A Mutation in Flavobacterium psychrophilum tlpB Inhibits Gliding Motility and Induces Biofilm Formation

Abstract

Flavobacterium psychrophilum is a psychrotrophic, fish-pathogenic bacterium belonging to the Cytophaga-Flavobacterium-Bacteroides group. Tn4351-induced mutants deficient in gliding motility, growth on iron-depleted media, and extracellular proteolytic activity were isolated. Some of these mutants were affected in only one of these characteristics, whereas others had defects in two or more. FP523, a mutant deficient in all of these properties, was studied further. FP523 had a Tn4351 insertion in tlpB (thiol oxidoreductase-like protein gene), which encodes a 41.4-kDa protein whose sequence does not exhibit high levels of similar to the sequences of proteins having known functions. TlpB has two domains; the N-terminal domains has five transmembrane regions, whereas the C-terminal domains has the Cys-X-X-Cys motif and other conserved motifs characteristic of thiol:disulfide oxidoreductases. Quantitative analysis of the thiol groups of periplasmic proteins revealed that TlpB is required for reduction of these groups.

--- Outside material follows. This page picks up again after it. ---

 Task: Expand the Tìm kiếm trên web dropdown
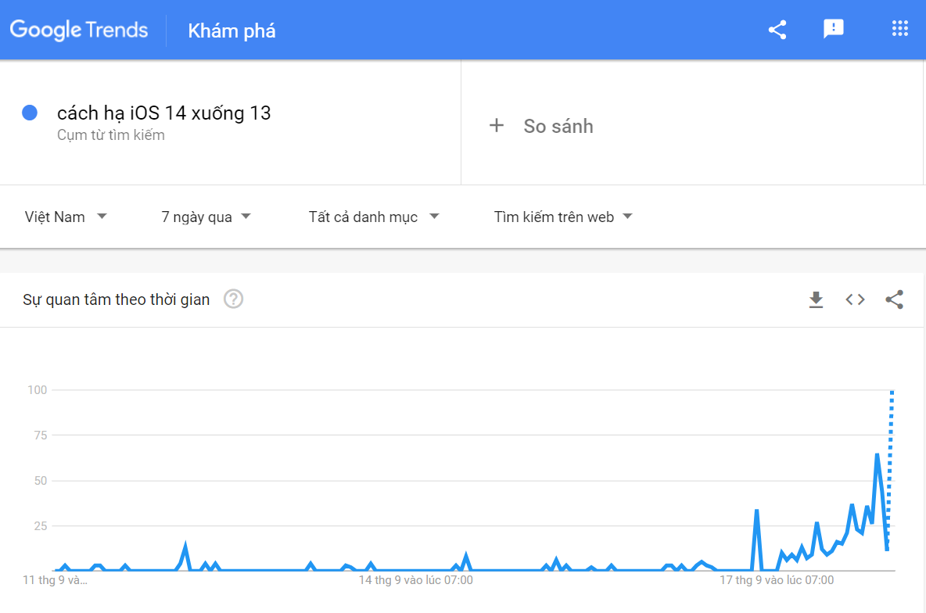563,217
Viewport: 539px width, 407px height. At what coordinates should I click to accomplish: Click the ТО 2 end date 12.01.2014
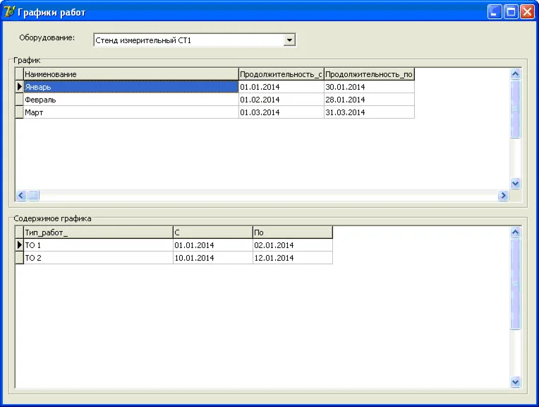click(x=292, y=258)
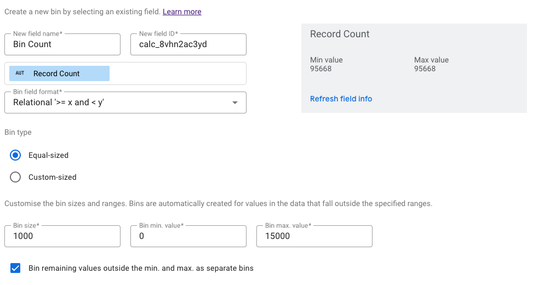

The tlpB gene is part of the fpt (F. psychrophilum thiol oxidoreductase) operon that contains two other genes, tlpA and tpiA, which encode a thiol:disulfide oxidoreductase and a triosephosphate isomerase, respectively. FP523 exhibited enhanced biofilm formation and decreased virulence and cytotoxicity. Complementation with the tlpB loci restored the wild-type phenotype. Gliding motility and biofilm formation appear to be antagonistic properties, which are both affected by TlpB.